What you will do:
List each line in the entries below that contains the word "height", copying every such line in full.

Information supplied:
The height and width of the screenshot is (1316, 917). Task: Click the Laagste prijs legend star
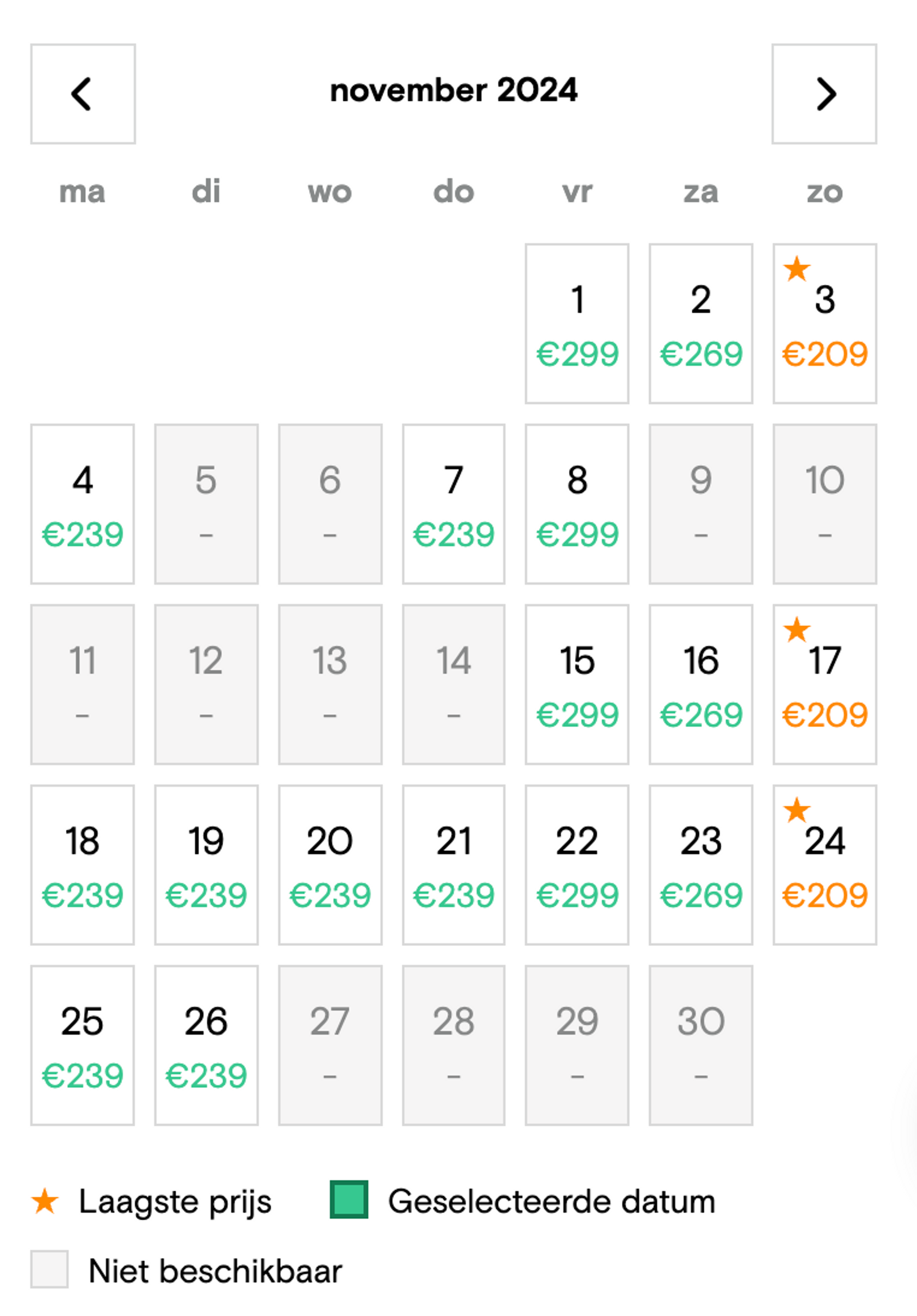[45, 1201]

...

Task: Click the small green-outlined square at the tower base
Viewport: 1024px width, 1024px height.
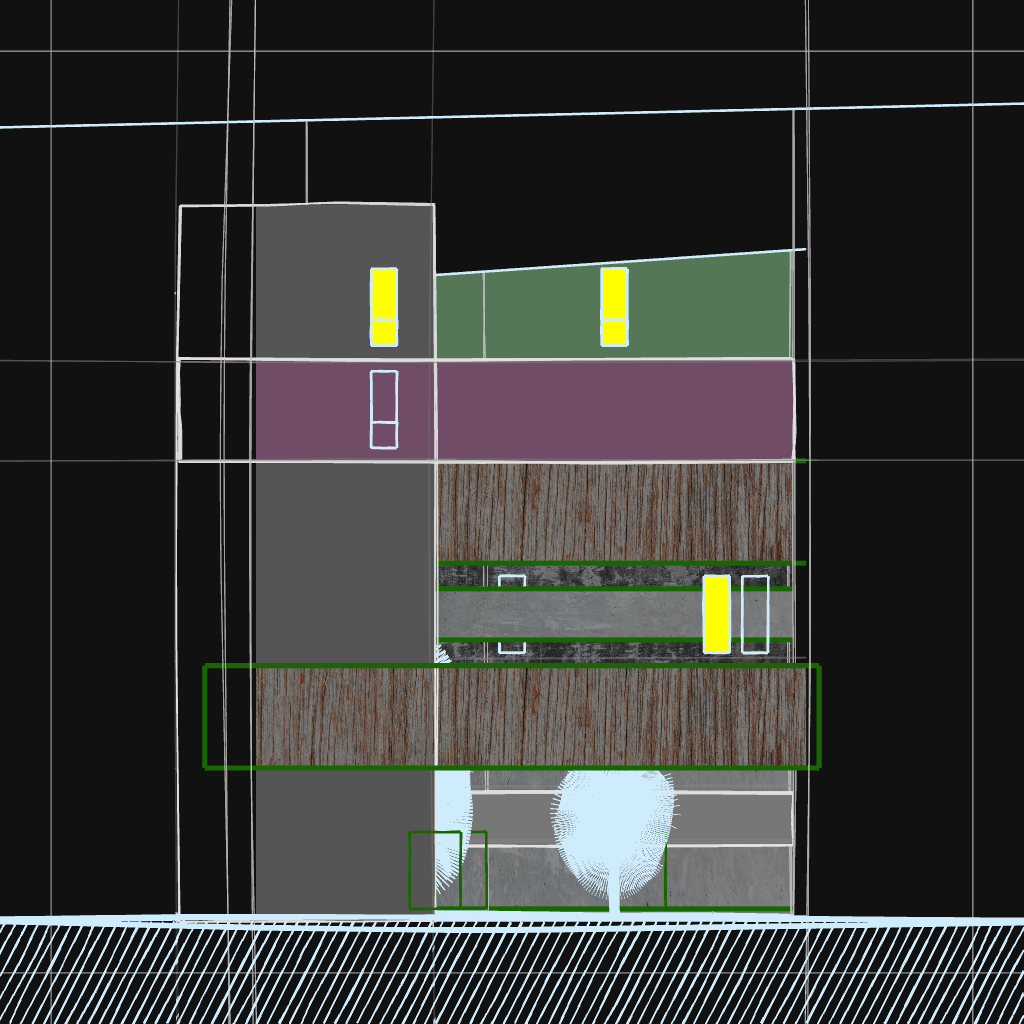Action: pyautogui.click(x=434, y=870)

Answer to this task:
The height and width of the screenshot is (1316, 917). Task: Click the Laagste prijs legend star
Viewport: 1024px width, 1024px height.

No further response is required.